Miriam Cahn Wants to Buy Her Art Back From a Zurich Museum to Protest Its Display of a Nazi Arms Dealer’s Collection

Cahn is offering to buy her work back at the price the Kunsthaus Zurich originally paid.

Kunsthaus Zürich. Photo by Geri Born/RDB/ullstein bild via Getty Image

Artist Miriam Cahn is asking to buy her art back from the collection of Kunsthaus Zurich after the museum hung more than 200 works from the Bührle Collection, which was purchased using money made by selling arms to the Nazis.

The Jewish artist has offered the original price paid for her works in an open letter condemning the museum’s decision to collaborate with the collection and display it in October. 

Georg Bührle was a businessman who made the majority of his wealth through selling arms to Germany during and following World War II. The Bührle collection has said that none of the works in the show were looted, but some critics still question their provenance.
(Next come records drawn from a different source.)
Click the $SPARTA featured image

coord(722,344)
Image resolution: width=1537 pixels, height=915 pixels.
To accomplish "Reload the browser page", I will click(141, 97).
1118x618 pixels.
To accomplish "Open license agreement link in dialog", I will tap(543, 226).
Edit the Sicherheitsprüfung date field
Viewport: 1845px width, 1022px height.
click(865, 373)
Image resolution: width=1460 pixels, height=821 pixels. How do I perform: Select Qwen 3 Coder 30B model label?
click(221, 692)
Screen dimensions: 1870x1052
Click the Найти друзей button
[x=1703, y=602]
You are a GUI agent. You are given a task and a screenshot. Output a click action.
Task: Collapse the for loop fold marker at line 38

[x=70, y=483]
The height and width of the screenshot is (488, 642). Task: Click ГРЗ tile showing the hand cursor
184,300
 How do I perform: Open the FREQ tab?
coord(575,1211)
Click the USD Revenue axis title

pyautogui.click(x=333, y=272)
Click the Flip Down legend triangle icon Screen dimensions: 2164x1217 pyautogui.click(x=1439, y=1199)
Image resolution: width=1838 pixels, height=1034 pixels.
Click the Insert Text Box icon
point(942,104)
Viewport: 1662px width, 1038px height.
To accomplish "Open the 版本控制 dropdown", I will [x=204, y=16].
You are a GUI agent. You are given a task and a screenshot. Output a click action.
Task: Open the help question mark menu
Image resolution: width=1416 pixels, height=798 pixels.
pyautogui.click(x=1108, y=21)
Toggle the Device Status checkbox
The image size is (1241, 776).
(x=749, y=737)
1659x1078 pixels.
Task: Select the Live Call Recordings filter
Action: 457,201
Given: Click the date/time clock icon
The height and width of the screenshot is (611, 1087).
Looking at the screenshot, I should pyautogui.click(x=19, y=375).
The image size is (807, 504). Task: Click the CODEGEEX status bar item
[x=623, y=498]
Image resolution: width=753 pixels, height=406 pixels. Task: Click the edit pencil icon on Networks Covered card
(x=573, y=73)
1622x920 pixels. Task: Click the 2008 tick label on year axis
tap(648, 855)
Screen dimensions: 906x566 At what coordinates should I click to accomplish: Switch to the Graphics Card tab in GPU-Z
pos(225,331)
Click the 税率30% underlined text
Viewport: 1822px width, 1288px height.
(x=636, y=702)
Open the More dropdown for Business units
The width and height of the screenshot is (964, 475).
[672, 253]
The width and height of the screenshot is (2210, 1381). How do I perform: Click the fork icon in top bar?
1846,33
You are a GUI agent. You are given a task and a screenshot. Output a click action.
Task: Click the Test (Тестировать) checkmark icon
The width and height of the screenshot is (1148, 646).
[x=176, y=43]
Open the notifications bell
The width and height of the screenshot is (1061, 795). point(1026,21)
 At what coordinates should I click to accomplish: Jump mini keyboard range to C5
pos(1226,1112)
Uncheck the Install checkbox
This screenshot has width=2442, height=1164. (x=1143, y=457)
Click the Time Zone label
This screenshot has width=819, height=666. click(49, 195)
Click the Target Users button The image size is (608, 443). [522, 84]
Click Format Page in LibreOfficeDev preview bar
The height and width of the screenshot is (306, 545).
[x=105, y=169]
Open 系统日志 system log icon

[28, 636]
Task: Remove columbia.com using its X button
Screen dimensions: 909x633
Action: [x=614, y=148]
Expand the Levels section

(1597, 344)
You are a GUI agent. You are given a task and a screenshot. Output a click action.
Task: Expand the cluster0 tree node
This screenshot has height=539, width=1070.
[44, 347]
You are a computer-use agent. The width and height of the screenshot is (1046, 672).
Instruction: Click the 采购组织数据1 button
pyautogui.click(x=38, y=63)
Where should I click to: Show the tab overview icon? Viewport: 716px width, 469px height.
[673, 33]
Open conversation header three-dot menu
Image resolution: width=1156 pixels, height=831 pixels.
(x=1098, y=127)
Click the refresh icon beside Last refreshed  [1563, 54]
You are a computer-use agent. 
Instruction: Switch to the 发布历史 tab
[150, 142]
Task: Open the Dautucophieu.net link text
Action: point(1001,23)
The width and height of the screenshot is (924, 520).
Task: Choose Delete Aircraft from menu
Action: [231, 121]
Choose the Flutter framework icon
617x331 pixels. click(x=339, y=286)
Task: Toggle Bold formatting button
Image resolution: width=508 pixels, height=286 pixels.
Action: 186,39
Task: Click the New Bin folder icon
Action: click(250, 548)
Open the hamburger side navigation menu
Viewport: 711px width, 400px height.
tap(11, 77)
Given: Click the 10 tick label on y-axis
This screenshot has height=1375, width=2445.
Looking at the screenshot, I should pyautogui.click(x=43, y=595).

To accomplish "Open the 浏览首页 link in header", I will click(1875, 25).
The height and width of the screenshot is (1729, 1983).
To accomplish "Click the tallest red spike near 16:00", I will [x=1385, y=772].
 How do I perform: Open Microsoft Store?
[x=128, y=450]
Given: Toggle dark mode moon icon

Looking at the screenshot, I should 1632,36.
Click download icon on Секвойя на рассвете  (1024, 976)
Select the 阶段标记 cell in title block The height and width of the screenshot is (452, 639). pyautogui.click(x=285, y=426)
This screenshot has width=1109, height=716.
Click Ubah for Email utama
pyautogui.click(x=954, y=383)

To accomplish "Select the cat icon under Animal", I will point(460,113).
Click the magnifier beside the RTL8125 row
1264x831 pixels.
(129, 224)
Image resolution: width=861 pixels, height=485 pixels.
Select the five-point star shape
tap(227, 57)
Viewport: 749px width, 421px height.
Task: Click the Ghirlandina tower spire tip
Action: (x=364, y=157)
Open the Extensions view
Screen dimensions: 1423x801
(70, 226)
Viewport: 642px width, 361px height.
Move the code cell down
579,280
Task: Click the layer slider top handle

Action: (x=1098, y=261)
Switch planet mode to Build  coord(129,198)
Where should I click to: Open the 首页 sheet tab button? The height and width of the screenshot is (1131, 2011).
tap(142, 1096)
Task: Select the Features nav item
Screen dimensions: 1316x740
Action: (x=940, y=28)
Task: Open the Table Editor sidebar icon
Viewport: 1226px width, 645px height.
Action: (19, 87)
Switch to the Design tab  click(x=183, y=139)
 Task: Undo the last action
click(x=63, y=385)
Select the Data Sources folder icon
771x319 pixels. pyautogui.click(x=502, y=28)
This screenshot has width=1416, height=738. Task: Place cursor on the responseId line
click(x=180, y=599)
There have been calls for an independent review into the provenance of works in the Bührle Collection, as well as to establish a federal restitution body. Currently, there is nowhere to refer provenance or restitution claims in Switzerland.

“I … no longer wish to be represented in this Zurich Kunsthaus and would like to withdraw all my works,” Cahn wrote in a letter published in the Jewish newspaper Tachles.

Paintings by Miriam Cahn. Image: Ben Davis.

Paintings by Miriam Cahn. Image: Ben Davis.

The decision to display items from the controversial collection was made in 2012 while the museum was planning the new wing that now houses them. The city overrode the original plan for the Kunsthaus to carry out provenance research into the works on display and the director of the Bührle Collection, Lukas Gloor, threatened to pull the agreement entirely.

“Now a new situation has arisen due to the city encroaching on the autonomy of the Kunsthaus,” Gloor said, according to SwissInfo. “If the city dictates to the Kunsthaus how the Emil Bührle Collection is to be explained to the public, then “we can no longer participate,” he said. He has since resigned.

“In Switzerland there have only been a few individual contentious cases in this area,” Benno Widmer, the head of the federal department of museums and collections, told SwissInfo. “It is above all the responsibility of those involved to find a fair and just solution in line with the Washington Principles.” He added: “If the need intensifies due to an increasing number of contentious cases, then the demand for an external commission could be re-examined.”